● **PROBLEM DESCRIPTION**
Render each line of the records below as a string in a JSON list, one string per line and no blank lines.

● **STUDY MATERIAL**
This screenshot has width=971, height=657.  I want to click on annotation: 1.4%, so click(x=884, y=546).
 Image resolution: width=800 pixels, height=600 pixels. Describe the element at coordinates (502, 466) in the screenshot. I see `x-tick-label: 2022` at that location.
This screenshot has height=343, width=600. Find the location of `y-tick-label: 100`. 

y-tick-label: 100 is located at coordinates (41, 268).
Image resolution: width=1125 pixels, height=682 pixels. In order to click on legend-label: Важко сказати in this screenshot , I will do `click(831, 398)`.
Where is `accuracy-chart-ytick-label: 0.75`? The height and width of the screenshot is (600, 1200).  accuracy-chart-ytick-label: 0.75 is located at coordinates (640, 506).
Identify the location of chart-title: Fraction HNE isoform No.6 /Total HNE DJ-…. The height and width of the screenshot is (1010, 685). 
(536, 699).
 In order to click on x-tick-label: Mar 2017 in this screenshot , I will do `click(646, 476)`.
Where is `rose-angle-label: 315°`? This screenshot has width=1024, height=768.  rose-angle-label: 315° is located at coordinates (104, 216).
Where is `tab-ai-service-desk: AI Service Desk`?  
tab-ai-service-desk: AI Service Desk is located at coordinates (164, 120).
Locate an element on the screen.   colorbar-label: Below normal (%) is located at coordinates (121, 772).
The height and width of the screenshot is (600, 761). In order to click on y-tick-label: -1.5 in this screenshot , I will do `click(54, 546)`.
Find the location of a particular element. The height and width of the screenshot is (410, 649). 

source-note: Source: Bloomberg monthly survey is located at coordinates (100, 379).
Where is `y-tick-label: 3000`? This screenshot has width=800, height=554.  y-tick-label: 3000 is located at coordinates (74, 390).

● **WRITTEN SOLUTION**
[
  "This screenshot has width=971, height=657.  I want to click on annotation: 1.4%, so click(x=884, y=546).",
  " Image resolution: width=800 pixels, height=600 pixels. Describe the element at coordinates (502, 466) in the screenshot. I see `x-tick-label: 2022` at that location.",
  "This screenshot has height=343, width=600. Find the location of `y-tick-label: 100`. ",
  "y-tick-label: 100 is located at coordinates (41, 268).",
  "Image resolution: width=1125 pixels, height=682 pixels. In order to click on legend-label: Важко сказати in this screenshot , I will do `click(831, 398)`.",
  "Where is `accuracy-chart-ytick-label: 0.75`? The height and width of the screenshot is (600, 1200).  accuracy-chart-ytick-label: 0.75 is located at coordinates (640, 506).",
  "Identify the location of chart-title: Fraction HNE isoform No.6 /Total HNE DJ-…. The height and width of the screenshot is (1010, 685). ",
  "(536, 699).",
  " In order to click on x-tick-label: Mar 2017 in this screenshot , I will do `click(646, 476)`.",
  "Where is `rose-angle-label: 315°`? This screenshot has width=1024, height=768.  rose-angle-label: 315° is located at coordinates (104, 216).",
  "Where is `tab-ai-service-desk: AI Service Desk`?  ",
  "tab-ai-service-desk: AI Service Desk is located at coordinates (164, 120).",
  "Locate an element on the screen.   colorbar-label: Below normal (%) is located at coordinates (121, 772).",
  "The height and width of the screenshot is (600, 761). In order to click on y-tick-label: -1.5 in this screenshot , I will do `click(54, 546)`.",
  "Find the location of a particular element. The height and width of the screenshot is (410, 649). ",
  "source-note: Source: Bloomberg monthly survey is located at coordinates (100, 379).",
  "Where is `y-tick-label: 3000`? This screenshot has width=800, height=554.  y-tick-label: 3000 is located at coordinates (74, 390)."
]